- **AVAILABLE RECORDS**:

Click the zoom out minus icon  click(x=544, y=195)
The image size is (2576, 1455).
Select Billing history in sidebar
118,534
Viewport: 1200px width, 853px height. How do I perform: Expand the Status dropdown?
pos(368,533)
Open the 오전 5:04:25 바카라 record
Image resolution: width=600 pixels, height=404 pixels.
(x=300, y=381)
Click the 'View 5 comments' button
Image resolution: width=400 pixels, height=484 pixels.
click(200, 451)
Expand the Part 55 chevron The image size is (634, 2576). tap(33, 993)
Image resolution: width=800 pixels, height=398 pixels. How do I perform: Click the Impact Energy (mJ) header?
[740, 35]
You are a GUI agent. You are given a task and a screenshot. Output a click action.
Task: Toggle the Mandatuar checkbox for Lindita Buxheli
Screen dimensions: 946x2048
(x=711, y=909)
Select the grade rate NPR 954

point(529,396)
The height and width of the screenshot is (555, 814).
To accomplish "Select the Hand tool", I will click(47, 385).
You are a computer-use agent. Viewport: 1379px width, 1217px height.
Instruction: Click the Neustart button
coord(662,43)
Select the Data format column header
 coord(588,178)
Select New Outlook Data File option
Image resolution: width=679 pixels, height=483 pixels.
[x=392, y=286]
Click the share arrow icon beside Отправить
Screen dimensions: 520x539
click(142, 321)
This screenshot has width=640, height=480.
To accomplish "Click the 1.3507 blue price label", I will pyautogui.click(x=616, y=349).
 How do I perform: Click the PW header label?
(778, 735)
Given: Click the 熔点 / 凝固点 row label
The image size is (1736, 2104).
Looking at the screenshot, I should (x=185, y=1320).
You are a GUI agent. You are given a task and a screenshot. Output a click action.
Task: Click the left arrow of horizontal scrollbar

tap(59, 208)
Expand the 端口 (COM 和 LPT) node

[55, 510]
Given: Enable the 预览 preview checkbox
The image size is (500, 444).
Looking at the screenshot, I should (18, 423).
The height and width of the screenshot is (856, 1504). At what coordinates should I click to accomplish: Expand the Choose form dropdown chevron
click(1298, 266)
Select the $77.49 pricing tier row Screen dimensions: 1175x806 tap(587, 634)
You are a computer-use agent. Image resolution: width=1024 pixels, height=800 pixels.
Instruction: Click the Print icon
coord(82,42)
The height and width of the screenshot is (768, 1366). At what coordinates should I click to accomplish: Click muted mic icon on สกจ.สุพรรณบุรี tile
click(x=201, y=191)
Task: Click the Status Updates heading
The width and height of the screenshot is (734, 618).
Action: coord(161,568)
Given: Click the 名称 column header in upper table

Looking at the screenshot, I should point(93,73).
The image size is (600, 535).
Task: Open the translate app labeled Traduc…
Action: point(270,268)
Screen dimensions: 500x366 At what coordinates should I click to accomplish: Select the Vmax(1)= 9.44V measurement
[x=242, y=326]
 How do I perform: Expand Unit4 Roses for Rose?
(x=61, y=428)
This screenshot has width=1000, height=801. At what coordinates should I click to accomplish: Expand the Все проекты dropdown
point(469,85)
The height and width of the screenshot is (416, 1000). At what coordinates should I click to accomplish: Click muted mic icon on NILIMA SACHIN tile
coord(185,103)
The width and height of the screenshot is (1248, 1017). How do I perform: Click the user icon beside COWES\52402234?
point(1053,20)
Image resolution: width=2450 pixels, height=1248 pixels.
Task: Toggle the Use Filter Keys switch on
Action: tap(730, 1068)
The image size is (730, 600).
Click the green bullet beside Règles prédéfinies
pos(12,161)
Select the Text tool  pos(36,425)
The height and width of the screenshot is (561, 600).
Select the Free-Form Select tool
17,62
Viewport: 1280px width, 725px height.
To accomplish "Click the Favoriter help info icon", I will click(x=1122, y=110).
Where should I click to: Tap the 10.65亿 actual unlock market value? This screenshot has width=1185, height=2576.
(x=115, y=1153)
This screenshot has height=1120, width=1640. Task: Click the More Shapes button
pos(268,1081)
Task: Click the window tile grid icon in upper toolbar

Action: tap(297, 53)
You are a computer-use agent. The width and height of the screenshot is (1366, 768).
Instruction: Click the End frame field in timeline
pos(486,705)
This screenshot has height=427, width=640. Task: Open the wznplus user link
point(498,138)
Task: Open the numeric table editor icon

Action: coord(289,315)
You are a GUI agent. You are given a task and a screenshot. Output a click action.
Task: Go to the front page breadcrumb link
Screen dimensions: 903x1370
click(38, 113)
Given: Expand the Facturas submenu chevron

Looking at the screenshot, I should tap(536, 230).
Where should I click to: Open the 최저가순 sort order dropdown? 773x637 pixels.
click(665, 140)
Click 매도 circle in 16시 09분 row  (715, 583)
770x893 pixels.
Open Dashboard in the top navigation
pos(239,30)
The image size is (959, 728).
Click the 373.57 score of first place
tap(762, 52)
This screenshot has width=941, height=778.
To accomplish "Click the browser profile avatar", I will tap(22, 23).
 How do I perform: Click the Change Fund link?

- **WHAT IS EXPECTED**:
For every line in the material above, note whether the word "computer" appears, then state the number of lines where it does and nothing else.

- **WRITTEN RESPONSE**:
3